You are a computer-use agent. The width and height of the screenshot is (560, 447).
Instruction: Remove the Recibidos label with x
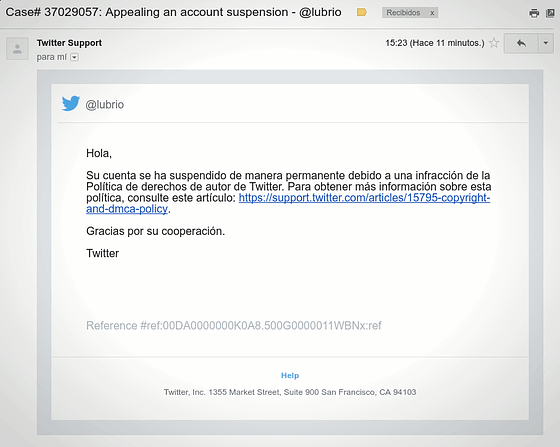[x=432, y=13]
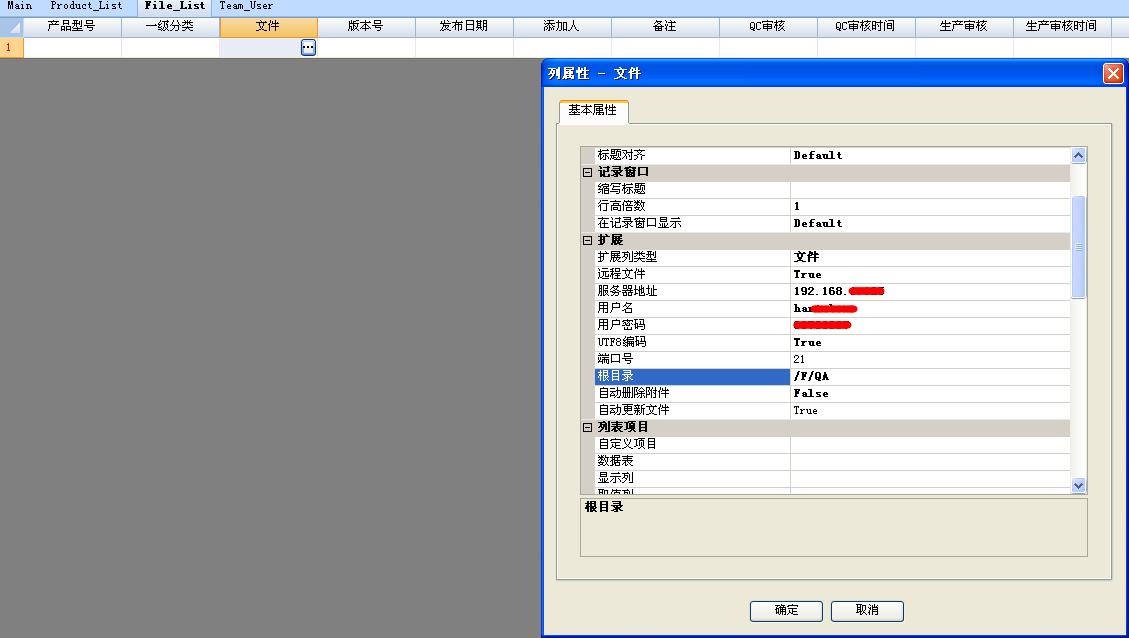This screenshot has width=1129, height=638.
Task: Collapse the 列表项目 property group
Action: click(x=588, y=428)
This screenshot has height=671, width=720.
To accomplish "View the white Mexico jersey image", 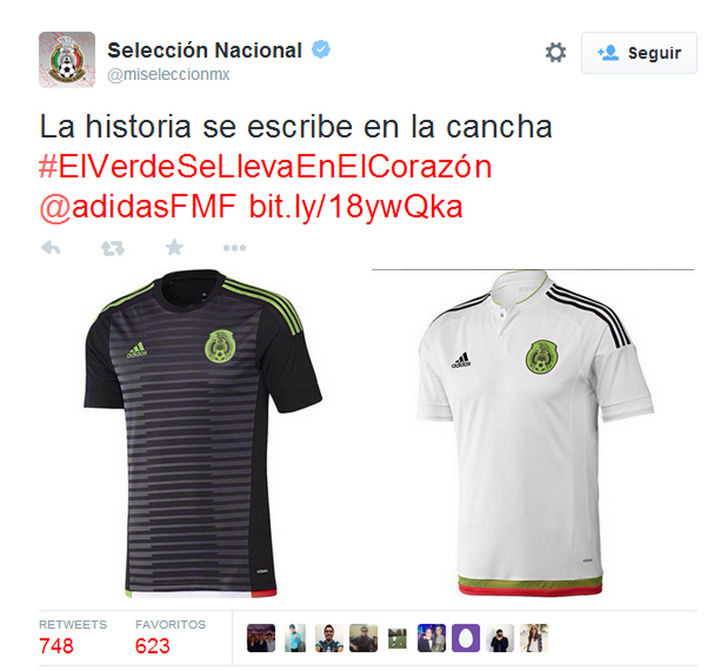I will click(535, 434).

...

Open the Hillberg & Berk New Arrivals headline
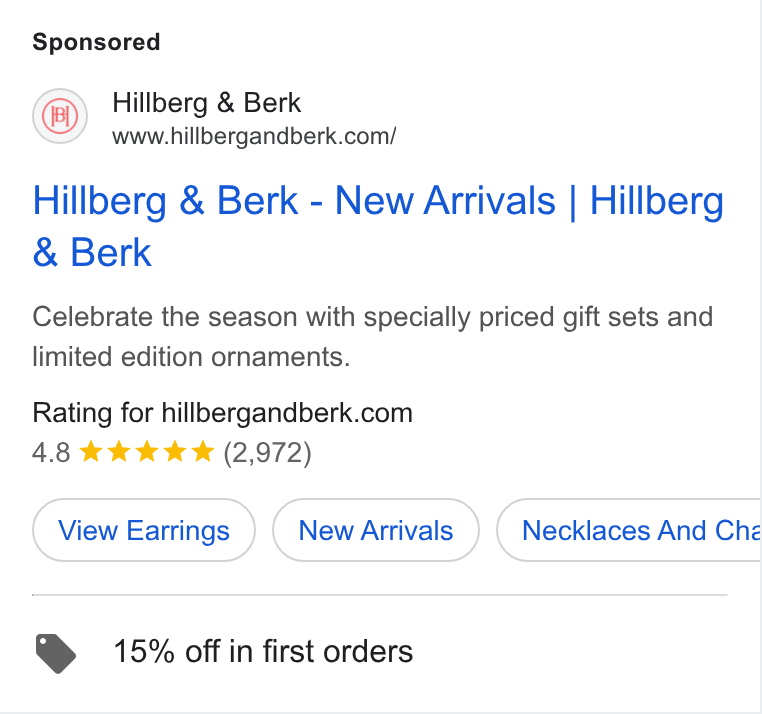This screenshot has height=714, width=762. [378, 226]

▶ _Required task_:
Return the lines of the listing that begin with the one containing "You are a computer-use" and end with the one containing "Action: click(x=588, y=428)", both included, copying them word for word and leaving out the pictures.

▶ _Task result_:
You are a computer-use agent. The width and height of the screenshot is (560, 447).
Instruction: Remove the Recibidos label with x
[x=432, y=13]
This screenshot has width=1129, height=638.
Task: Collapse the 列表项目 property group
Action: click(x=588, y=428)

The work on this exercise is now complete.